Marco Germani è un artista completo: chitarrista in diverse band, insegnante, fondatore di un’associazione culturale che dà spazio ai giovani e ad innumerevoli iniziative artistiche. Abbiamo avuto l’occasione di intervistarlo, ed ecco cosa ci ha raccontato riguardo alle sue tante attività.
Intervista Marco Germani
Ciao Marco, benvenuto su Brainstorming! Dalla tua biografia leggiamo: sei musicista in diverse formazioni, insegnante, hai fondato un’associazione culturale e sei anche scrittore. La domanda sorge spontanea: come fai a conciliare tutto?

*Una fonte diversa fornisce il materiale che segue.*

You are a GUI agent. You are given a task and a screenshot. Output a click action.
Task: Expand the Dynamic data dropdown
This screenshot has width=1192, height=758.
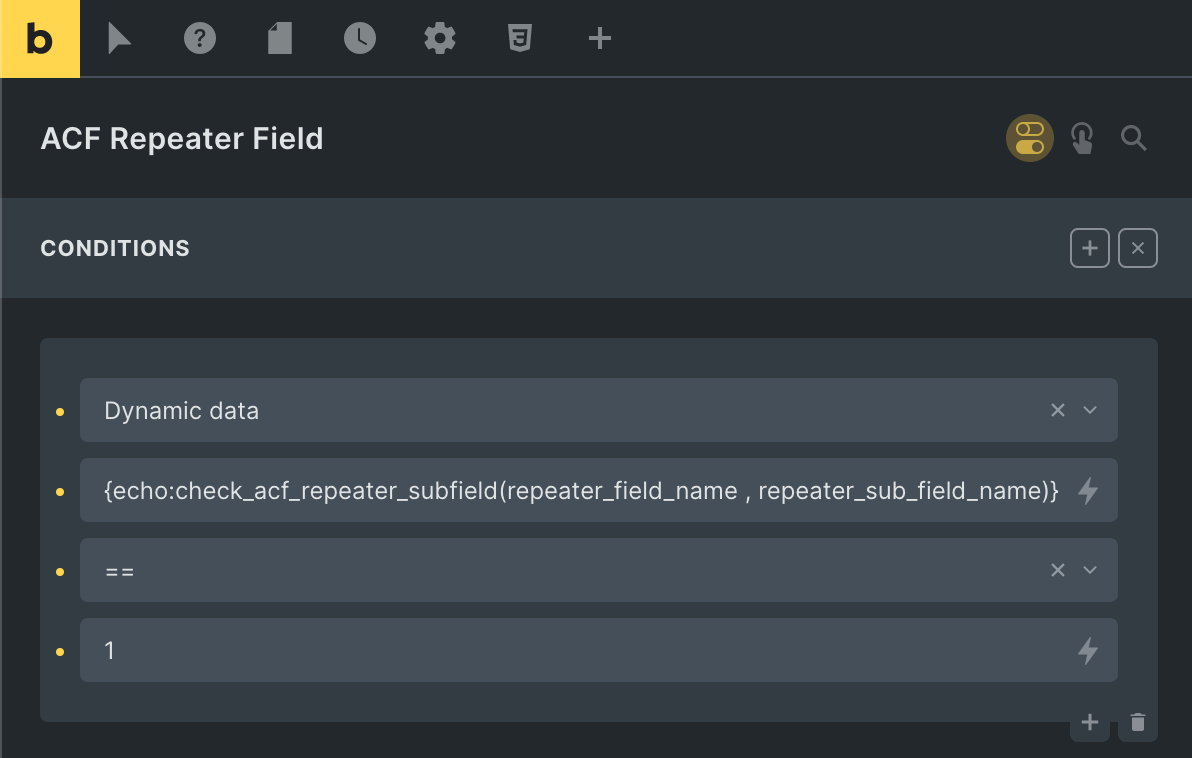[x=1090, y=410]
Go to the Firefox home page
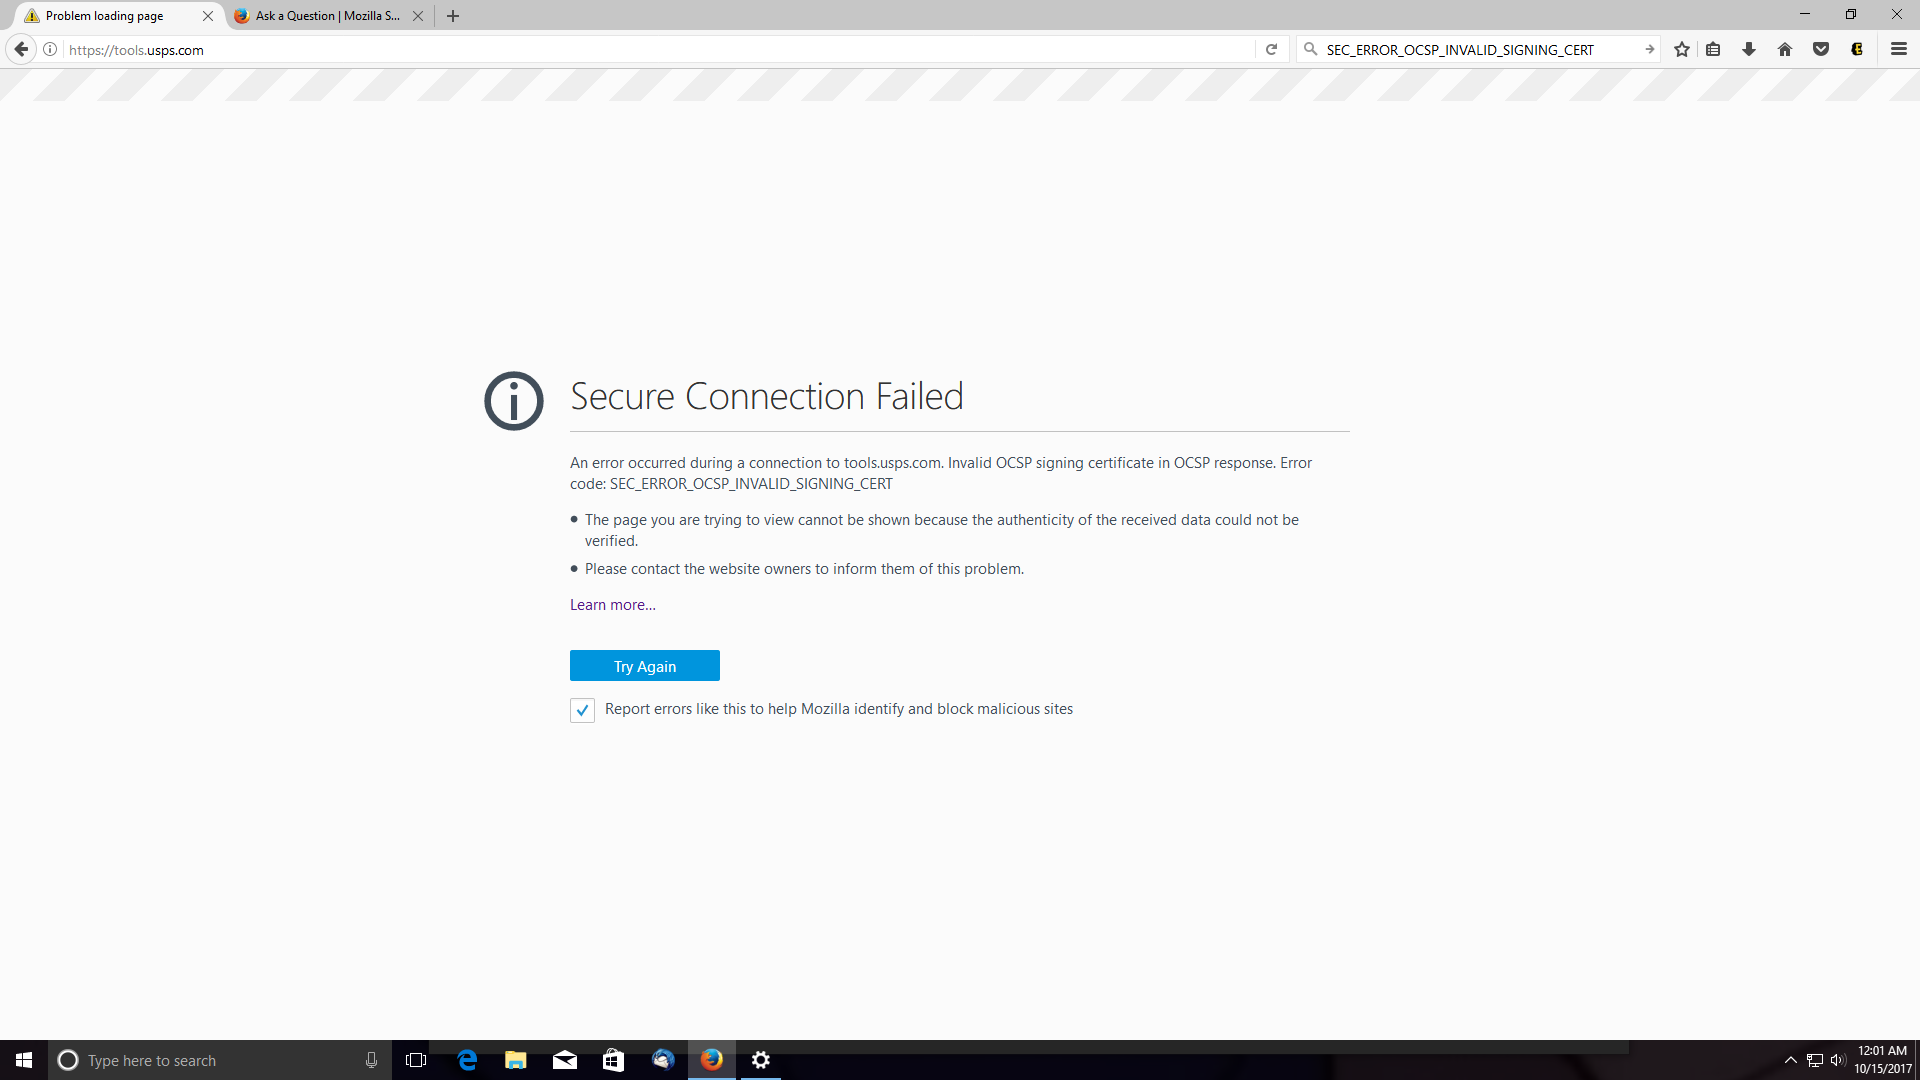Viewport: 1920px width, 1080px height. coord(1785,49)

Ho tutta la giornata per fare solo questo, quindi basta suddividere gli impegni! A parte gli scherzi, in realtà le mie formazioni musicali sono frutto di un lavoro di molti anni, quindi siamo molto rodati e operativi quando serve. Suono con musicisti molto bravi, disponibili e professionali, di conseguenza basta organizzare prove e concerti con un po’ di anticipo e tutto fila sempre liscio. Da un anno a questa parte tutto si è rallentato quindi qualche situazione è in stand-by e con alcune non siamo andati avanti con il repertorio, ma so che appena si potrà sarà come andare in bicicletta… Come insegnante tendo a non prendere troppi allievi in modo da poterli seguire bene, poi con la novità dell’online si può lavorare bene anche in remoto. Non ho smesso di insegnare nemmeno quando mi sono ammalato di Covid-19: basta essere ben organizzati e far capire all’allievo che la lezione è importante come stimolo e come momento di confronto. Scrivo solo quando ho l’ispirazione e mi dedico anche a recensioni di artisti emergenti e a curare un po’ i social. L’associazione è il contenitore di tutto questo, oltre che dello studio di produzione e delle sale per le lezioni.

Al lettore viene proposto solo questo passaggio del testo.